[PATCH] D141798: Drop the ZeroBehavior parameter from countLeadingZeros and the like (NFC)

Craig Topper via Phabricator via cfe-commits cfe-commits at lists.llvm.org
Wed Jan 18 19:29:22 PST 2023


craig.topper added a comment.

In D141798#4064142 <https://reviews.llvm.org/D141798#4064142>, @MaskRay wrote:

> `ZB_Max` is the strange mode that should be dropped, perhaps also `ZB_Undefined`.
>
> In D141798#4064114 <https://reviews.llvm.org/D141798#4064114>, @arsenm wrote:
>
>>> If you care about compilation speed, you should build LLVM with an appropriate -march= to take advantage of lzcnt and tzcnt.
>>
>> I think this is bad reasoning, nobody really uses -march
>
> I agree. The reason should be clarified that the lzcnt performance here really doesn't matter.
> Note: https://stackoverflow.com/questions/21390165/why-does-breaking-the-output-dependency-of-lzcnt-matter lzcnt/tzcnt have false dependencies on older (pre-Skylake) Intel processors. But this doesn't really matter for LLVM, at least the minor issue does not justify keeping the weird mode `ZB_Undefined`.

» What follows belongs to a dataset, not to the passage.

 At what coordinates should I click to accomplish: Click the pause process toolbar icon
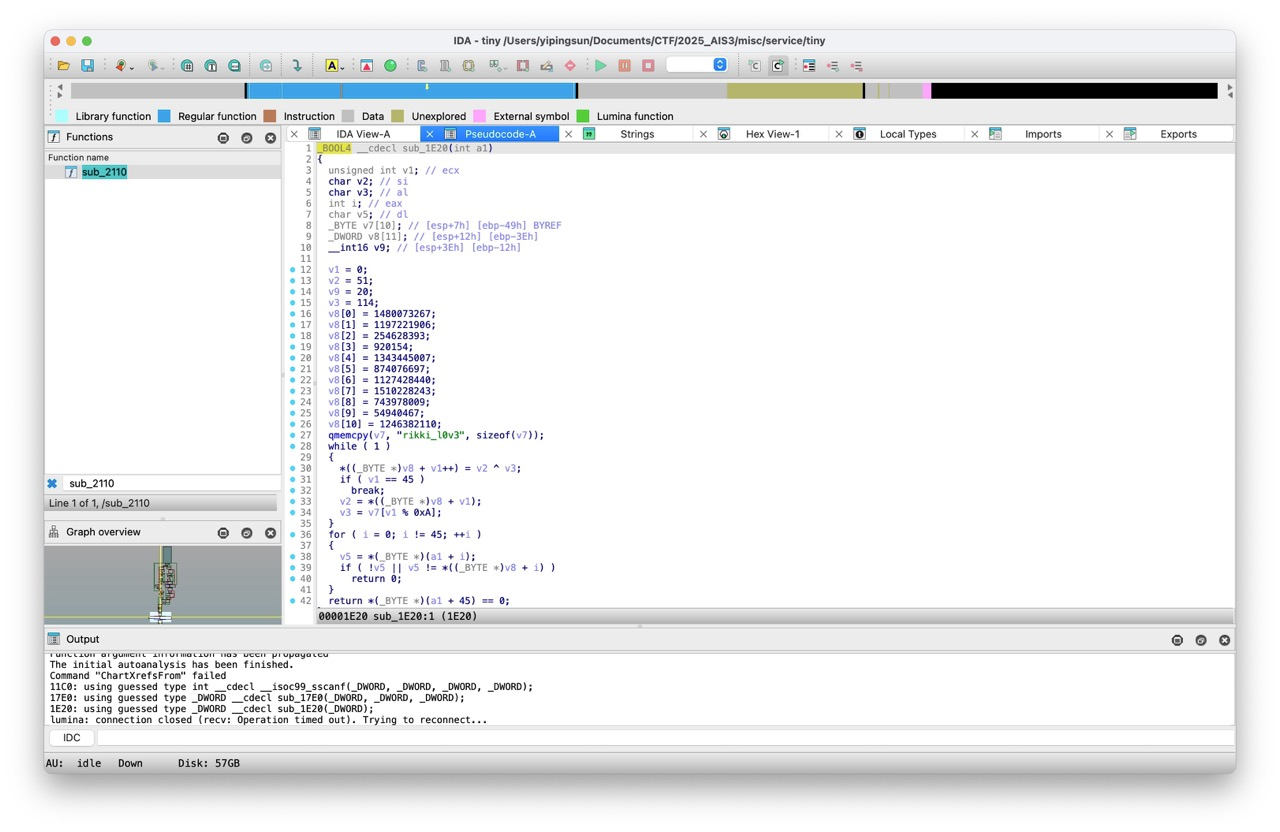pyautogui.click(x=624, y=66)
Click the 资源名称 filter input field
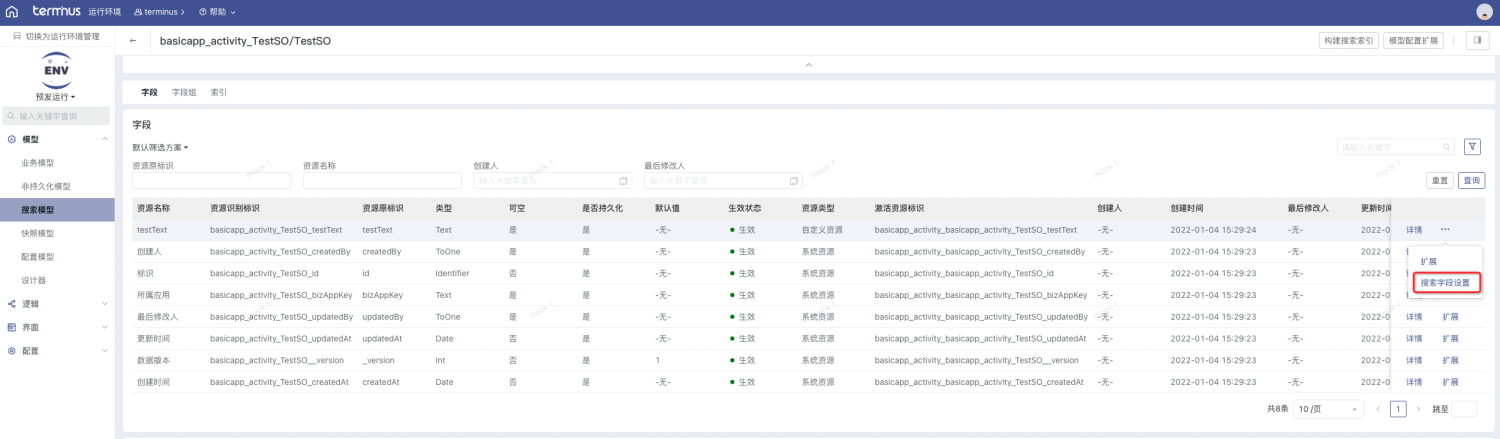Viewport: 1500px width, 439px height. click(x=382, y=181)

I'm not sure the false dependency issue is relevant here. Without -march, compilers will emit BSR/BSF and possibly a cmov to handle the zero behavior. Both BSR/BSF always have a false dependency because the behavior for 0 input is to keep the old value of the output register. Knowing we can use lzcnt/tzcnt is always better than BSR/BSF.

If we know zero doesn't matter, without march, gcc and recent clang will always emit BSF using the encoding for TZCNT. On CPUs without TZCNT this encoding is treated as BSF. This allows us to use TZCNT at runtime if the CPU is modern even without -march being passed. We can't do the same for BSF/LZCNT because their outputs are inverted from each other.